Hot on the heels of last year’s debut, Masterpiece, Brooklyn fourpiece Big Thief returned earlier this year with their second album Capacity.
The band – Adrianne Lenker (guitar, vocals), Buck Meek (guitar), Max Oleartchik (bass), and James Krivchenia (drums) – began recording their new record a mere seven months after finishing their debut effort, and many of the lyrical subjects found on Masterpiece are again in evidence on the new record, drawing on themes such as gender identity, abuse, sexuality, and the opposing, often unacknowledged and unspoken, forces we are all harbour inside ourselves.
The new album is comprised primarily of hushed acoustic songs that allow Lenker’s words to nestle on top of the melody. If the primarily mid tempo music is delicate, doing so affords both lightness and space for the vocals to come to fore. The effect is a disarming one: the sonic intimacy is a pleasant front for the pain and sensitivity that is being expressed.

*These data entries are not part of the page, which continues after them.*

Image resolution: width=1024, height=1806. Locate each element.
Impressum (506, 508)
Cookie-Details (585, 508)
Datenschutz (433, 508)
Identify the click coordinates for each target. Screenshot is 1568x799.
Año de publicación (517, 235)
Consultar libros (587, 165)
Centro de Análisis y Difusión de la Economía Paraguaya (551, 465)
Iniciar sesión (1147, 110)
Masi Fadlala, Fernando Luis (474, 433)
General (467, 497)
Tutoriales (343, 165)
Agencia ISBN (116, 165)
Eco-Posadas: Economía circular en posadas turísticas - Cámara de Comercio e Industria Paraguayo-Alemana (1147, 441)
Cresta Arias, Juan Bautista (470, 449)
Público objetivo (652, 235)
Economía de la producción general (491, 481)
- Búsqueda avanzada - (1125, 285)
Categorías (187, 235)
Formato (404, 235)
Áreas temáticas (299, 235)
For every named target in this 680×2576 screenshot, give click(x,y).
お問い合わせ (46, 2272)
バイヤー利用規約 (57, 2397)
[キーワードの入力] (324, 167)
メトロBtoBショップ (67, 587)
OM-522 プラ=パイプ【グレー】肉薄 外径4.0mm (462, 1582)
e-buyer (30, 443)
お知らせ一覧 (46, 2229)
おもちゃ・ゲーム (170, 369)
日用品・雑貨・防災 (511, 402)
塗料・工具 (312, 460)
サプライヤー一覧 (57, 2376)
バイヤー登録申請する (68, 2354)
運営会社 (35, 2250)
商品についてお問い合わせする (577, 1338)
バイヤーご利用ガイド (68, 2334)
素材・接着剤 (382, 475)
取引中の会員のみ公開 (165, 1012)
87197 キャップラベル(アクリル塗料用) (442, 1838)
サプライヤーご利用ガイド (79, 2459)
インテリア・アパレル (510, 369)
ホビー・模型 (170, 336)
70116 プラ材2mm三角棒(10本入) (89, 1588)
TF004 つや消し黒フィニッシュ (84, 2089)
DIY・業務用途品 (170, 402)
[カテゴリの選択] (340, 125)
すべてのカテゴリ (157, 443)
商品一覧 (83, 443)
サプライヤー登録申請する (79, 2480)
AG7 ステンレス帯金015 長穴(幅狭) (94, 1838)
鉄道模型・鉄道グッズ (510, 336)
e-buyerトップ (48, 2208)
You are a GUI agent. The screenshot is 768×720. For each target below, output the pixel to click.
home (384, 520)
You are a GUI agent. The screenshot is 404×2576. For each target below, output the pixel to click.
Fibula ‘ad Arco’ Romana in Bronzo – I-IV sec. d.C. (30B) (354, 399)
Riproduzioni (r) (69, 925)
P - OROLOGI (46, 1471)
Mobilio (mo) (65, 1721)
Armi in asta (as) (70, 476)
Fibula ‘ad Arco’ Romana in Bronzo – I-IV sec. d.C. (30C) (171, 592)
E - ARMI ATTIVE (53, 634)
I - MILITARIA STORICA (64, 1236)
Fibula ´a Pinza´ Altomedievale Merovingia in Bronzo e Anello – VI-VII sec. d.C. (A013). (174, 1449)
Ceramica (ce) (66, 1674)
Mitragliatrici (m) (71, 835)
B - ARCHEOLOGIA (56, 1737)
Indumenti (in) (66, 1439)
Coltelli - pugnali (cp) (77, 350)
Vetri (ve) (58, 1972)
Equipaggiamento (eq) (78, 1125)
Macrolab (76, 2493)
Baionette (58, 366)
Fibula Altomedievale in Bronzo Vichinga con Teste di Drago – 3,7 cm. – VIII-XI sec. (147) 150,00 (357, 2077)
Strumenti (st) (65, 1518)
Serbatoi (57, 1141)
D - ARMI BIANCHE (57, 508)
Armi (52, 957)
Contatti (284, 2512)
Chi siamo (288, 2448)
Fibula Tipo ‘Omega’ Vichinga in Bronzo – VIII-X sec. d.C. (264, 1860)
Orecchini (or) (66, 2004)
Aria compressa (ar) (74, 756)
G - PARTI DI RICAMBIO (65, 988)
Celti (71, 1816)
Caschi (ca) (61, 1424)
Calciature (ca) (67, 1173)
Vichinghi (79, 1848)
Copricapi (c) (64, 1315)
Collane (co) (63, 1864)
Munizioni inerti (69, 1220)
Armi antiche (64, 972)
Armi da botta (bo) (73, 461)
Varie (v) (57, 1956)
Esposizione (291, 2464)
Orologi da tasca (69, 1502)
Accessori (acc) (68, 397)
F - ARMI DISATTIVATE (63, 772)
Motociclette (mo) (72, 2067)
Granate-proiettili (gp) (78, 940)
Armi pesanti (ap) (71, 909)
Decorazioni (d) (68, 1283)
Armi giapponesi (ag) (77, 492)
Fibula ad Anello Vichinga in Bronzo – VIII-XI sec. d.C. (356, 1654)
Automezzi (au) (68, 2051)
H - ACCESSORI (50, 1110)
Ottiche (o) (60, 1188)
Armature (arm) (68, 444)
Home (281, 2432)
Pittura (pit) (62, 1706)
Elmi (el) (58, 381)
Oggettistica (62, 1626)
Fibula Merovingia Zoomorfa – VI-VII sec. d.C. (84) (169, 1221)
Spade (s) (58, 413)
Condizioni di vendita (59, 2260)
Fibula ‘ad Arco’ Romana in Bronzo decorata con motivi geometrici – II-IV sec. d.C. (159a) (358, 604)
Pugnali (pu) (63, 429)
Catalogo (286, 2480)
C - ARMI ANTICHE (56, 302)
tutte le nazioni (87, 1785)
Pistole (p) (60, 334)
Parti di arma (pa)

Yet soft acoustic guitars and gentle piano are not the sole tonal offering on the record; walls of layered sound – comprised of lightly overdriven and delay-laden guitars – give scope for an immersive and varied live sonic performance. There is, however, a distinct sense that the instrumentation is a vessel for the main focus for the band: Lenker’s lyrics. The singer explained that “there is a darker darkness and a lighter light on this album”, and, undoubtedly, the songs are at once haunting and cathartic, stories with characters evocatively envisaged through an emotional mix of pain, desire, and love.
Whilst fans of pared back and modernised folk will be drawn in by the music, the gravitas of the lyrics makes for an often challenging and moving experience that rewards the audience’s openness that is present in Capacity’s tender music. You can catch Big Thief live next month on their nine date UK tour at the Thekla in Bristol on 1 November.